A Beaufort woman says her privacy has been violated, accusing her cell phone repair-man for taking photos from her phone. The owner of Beaufort iRepair admits to NEWS 3 he texted himself some of the woman’s photos.
The woman who wishes to be unnamed filed a police report in Port Royal, but says police tell her little can be done, since she gave the man her phone’s pass-code.
“You know, there’s a million things that are going through my head,” the woman says.
Those millions of thoughts racing through her mind are all triggered from the five photos she discovered the repair-man texted himself from her phone, as he was repairing it. She first learned of the text messages when she checked her phone bill; then the repair-man admitted to sending them.
“I mean, I didn’t know at the time, did he have pictures of my kids? Did he have pictures of…I mean, he could have gotten anything off of my phone,” she says.
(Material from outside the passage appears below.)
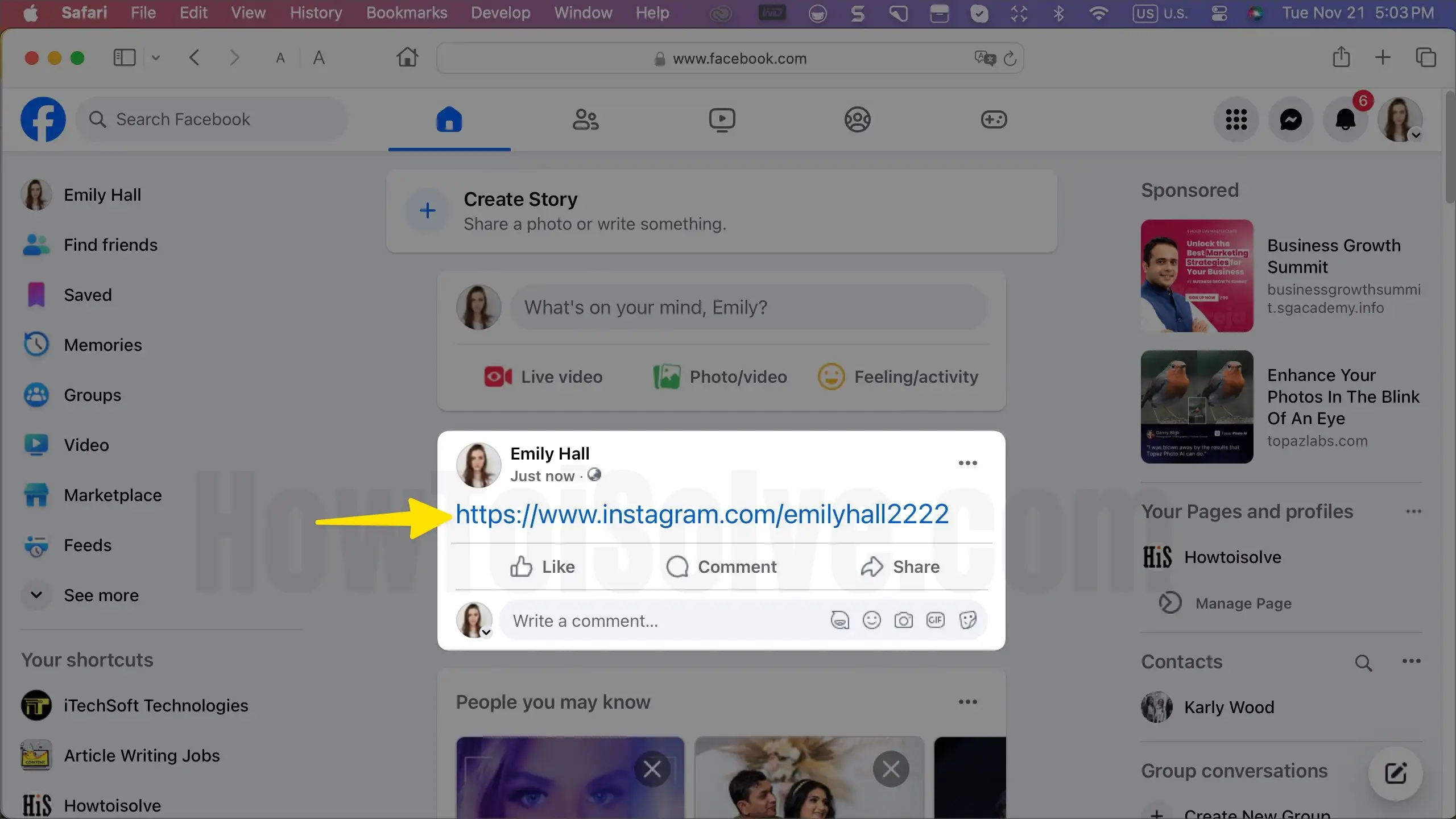The image size is (1456, 819).
Task: Open the Messenger icon in the header
Action: [1290, 119]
She says the man told her which pictures were sent, pictures she would want only herself or her husband to see; she compares the situation to that of burglary.
“It’s a vulnerable feeling. It’s just like going into someone’s house and stealing from them,” she says.
When she initially turned-over the phone to have it fixed, she says she was unaware photos would be accessed. The phone was being fixed to correct a problem charging. The repair-man tells NEWS 3 he sent the photos in order to test the phone to see if it was working.
Other cell phone repair businesses, like iRepair Savannah, say this is an unusual practice.
“The charging port has nothing to do with your camera, nor does it have to do with your photos,” Abbie Gaines, manager of iRepair Savannah, says. “We actually do have access to everything that the customer would have access to, but we with iRepair Savannah, we have a very strict policy as far as going into people’s personal information.”
Gaines says her business practice is to alert the customer if sensitive information needs to be accessed, to do so only with their permission, and in front of the customer if requested.
The Beaufort woman warns others to be cautious when handing-over phones for repair.
“It’s that feeling of vulnerability, of someone taking something from you that you did not want them to have and just totally not expecting that to go, and immediately I was just very vulnerable and very hurt by his actions,” she says.
The repair-man further says he did not store the pictures, and will not send himself pictures again. As far as charges go, police tell the woman there could be a violation of operating without a business license, but they are unsure of any other charges.